Exercise objective
An acceptable response holds only the line containing "Peter Kirstein (894, 898)" and every line after it to the end of the records, each reproduced exactly.

Collected data entries:
##############################
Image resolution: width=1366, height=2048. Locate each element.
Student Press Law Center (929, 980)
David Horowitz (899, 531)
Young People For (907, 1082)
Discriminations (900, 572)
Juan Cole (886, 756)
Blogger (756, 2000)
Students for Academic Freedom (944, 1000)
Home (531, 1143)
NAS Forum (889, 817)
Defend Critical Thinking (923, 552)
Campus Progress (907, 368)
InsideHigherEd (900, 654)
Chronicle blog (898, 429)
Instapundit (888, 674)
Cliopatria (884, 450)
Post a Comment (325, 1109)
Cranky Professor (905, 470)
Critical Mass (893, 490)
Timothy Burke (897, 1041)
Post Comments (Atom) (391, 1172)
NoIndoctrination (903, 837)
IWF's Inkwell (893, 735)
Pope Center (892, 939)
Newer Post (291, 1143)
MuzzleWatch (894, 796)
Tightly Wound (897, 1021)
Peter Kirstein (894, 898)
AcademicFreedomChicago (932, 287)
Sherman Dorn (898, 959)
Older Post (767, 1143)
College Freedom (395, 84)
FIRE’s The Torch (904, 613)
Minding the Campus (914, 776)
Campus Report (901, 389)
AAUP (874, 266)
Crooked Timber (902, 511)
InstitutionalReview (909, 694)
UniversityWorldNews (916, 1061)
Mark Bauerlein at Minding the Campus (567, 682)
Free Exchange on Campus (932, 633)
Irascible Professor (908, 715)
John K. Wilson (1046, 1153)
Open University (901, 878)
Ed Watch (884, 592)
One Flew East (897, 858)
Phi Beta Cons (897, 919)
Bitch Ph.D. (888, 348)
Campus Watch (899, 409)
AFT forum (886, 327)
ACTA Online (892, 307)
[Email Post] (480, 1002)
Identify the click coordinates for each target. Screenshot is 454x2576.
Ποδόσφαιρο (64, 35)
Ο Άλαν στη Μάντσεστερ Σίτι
##############################
Your response
Peter Kirstein (894, 898)
AcademicFreedomChicago (932, 287)
Sherman Dorn (898, 959)
Older Post (767, 1143)
College Freedom (395, 84)
FIRE’s The Torch (904, 613)
Minding the Campus (914, 776)
Campus Report (901, 389)
AAUP (874, 266)
Crooked Timber (902, 511)
InstitutionalReview (909, 694)
UniversityWorldNews (916, 1061)
Mark Bauerlein at Minding the Campus (567, 682)
Free Exchange on Campus (932, 633)
Irascible Professor (908, 715)
John K. Wilson (1046, 1153)
Open University (901, 878)
Ed Watch (884, 592)
One Flew East (897, 858)
Phi Beta Cons (897, 919)
Bitch Ph.D. (888, 348)
Campus Watch (899, 409)
AFT forum (886, 327)
ACTA Online (892, 307)
[Email Post] (480, 1002)
Identify the click coordinates for each target. Screenshot is 454x2576.
Ποδόσφαιρο (64, 35)
Ο Άλαν στη Μάντσεστερ Σίτι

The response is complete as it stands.